On 13 April, Motorola put out a tweet announcing a virtual launch for its next flagship phone on 22 April. The phone was originally meant to be launched at the Mobile World Congress in February but the event was cancelled due to the COVID-19 pandemic.

On 21 April, a day prior to the scheduled event, a blog post detailing the phone's features appeared on Motorola's blog before it was pulled down.
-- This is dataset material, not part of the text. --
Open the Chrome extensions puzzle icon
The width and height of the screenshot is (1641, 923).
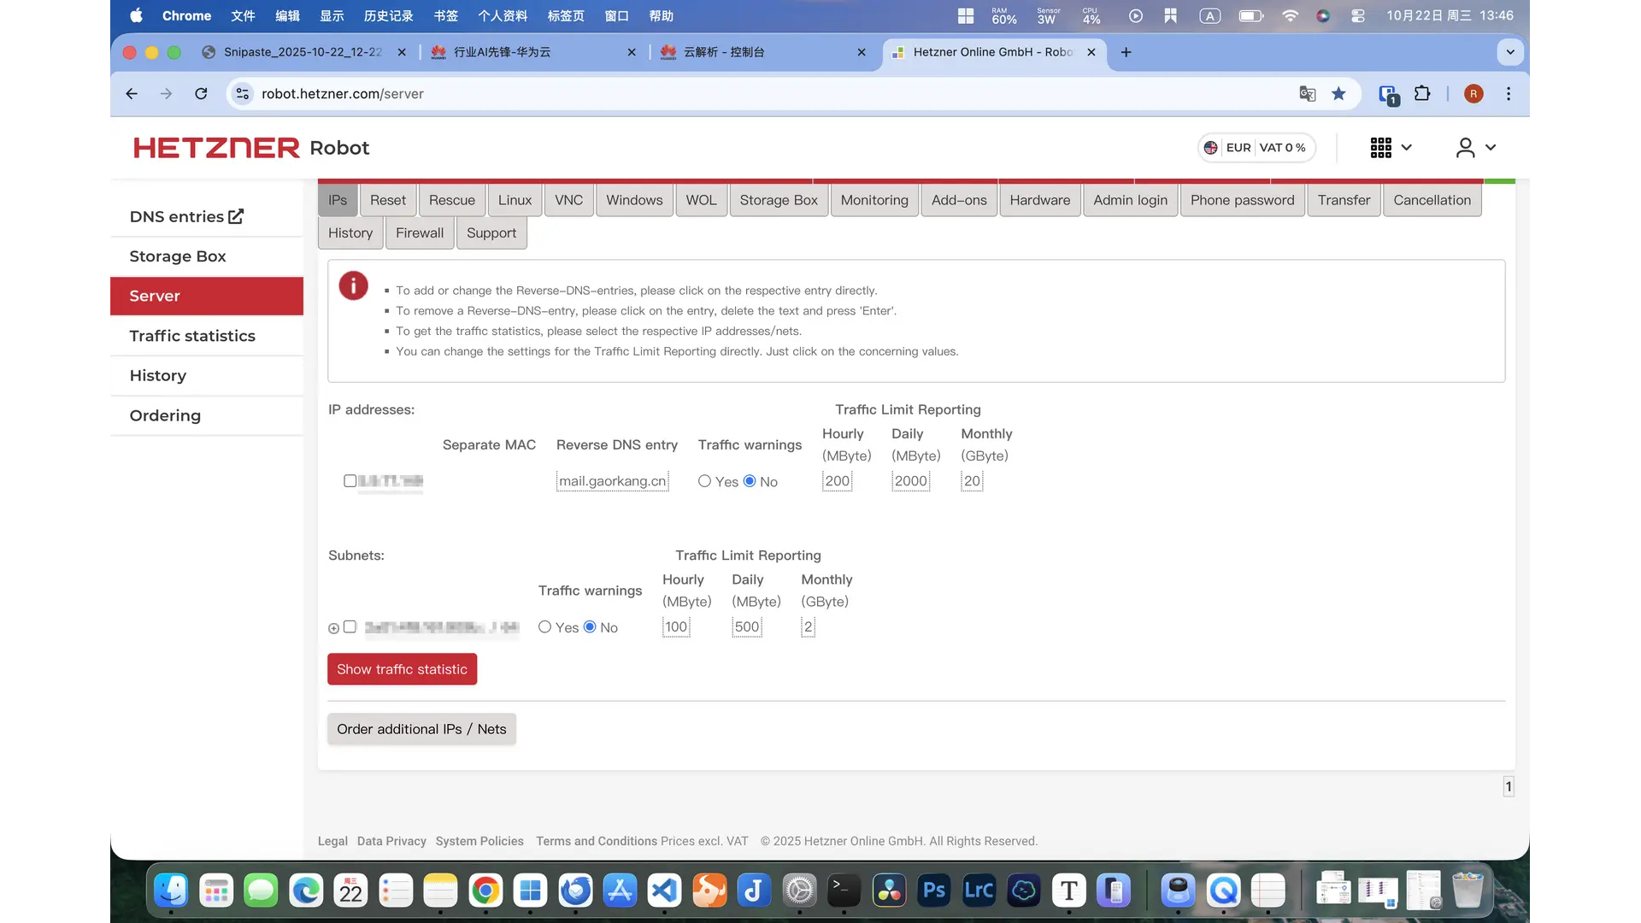[1422, 94]
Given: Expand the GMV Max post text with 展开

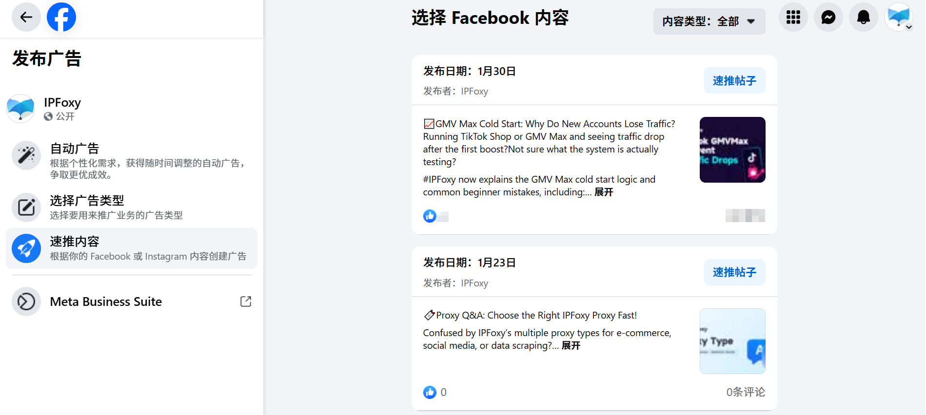Looking at the screenshot, I should [x=604, y=192].
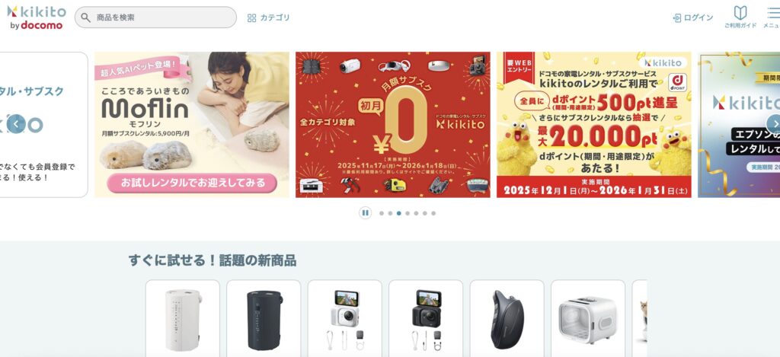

Almost after a month of the global launch, on 19 May 2020, the company also launched the Motorola Edge+ (2020) in India.

==Specifications==
===Hardware===
The Edge (2020) uses the Snapdragon 765G processor with the Adreno 620 GPU, while the Edge+ (2020) uses the Snapdragon 865 processor with the Adreno 650 GPU. The Edge (2020) has 128 GB of UFS 2.1 storage (256 GB for the U.S. version) paired with 4 or 6 GB (6 GB only for U.S.) of RAM, while the Edge+ (2020) has 256 GB of UFS 3.0 storage paired with 12 GB of RAM. The Edge (2020) also has a microSDXC card slot for expandable storage. The display is an OLED panel with HDR10/HDR10+ support, featuring an optical (under-screen) fingerprint scanner. A 6.7 in 1080p screen is used, with a 19.5:9 aspect ratio and a 90 Hz refresh rate. The battery capacity is 4500 mAh on the Edge (2020) and 5000 mAh on the Edge+ (2020); wired fast charging is supported over USB-C at 18W, and wireless charging is supported at 15W on the Edge+ (2020). Stereo speakers and a 3.5mm audio jack are also included. The Edge (2020)'s camera setup consists of a 64 MP wide sensor, a 16 MP ultrawide sensor, an 8 MP telephoto sensor, and a time-of-flight sensor. The Edge+ (2020) uses a 108 MP wide sensor but is otherwise identical. The front camera on both uses a 25 MP sensor.

===Software===
The Edge (2020) and Edge+ (2020) launched on a near-stock version of Android 10, with custom features in the pre-installed Moto app. The Edge (2020) can be updated to Android 11, the Edge+ (2020) can be updated to Android 12.

==Reception==
Chaim Gartenberg of The Verge gave the Edge+ (2020) a score of 7.5/10, praising the camera performance and battery life while criticizing the Verizon exclusivity and lack of waterproofing. He wrote that "In many ways, the new Motorola Edge Plus is a phone that's unlike anything Motorola has made before. But at the same time, it's also a phone that's very much like every other Android flagship on the market".

The Edge+ (2020) received an overall score of 113 from DXOMARK, with a photo score of 119 and video score of 101, tying it with the Samsung Galaxy S10+.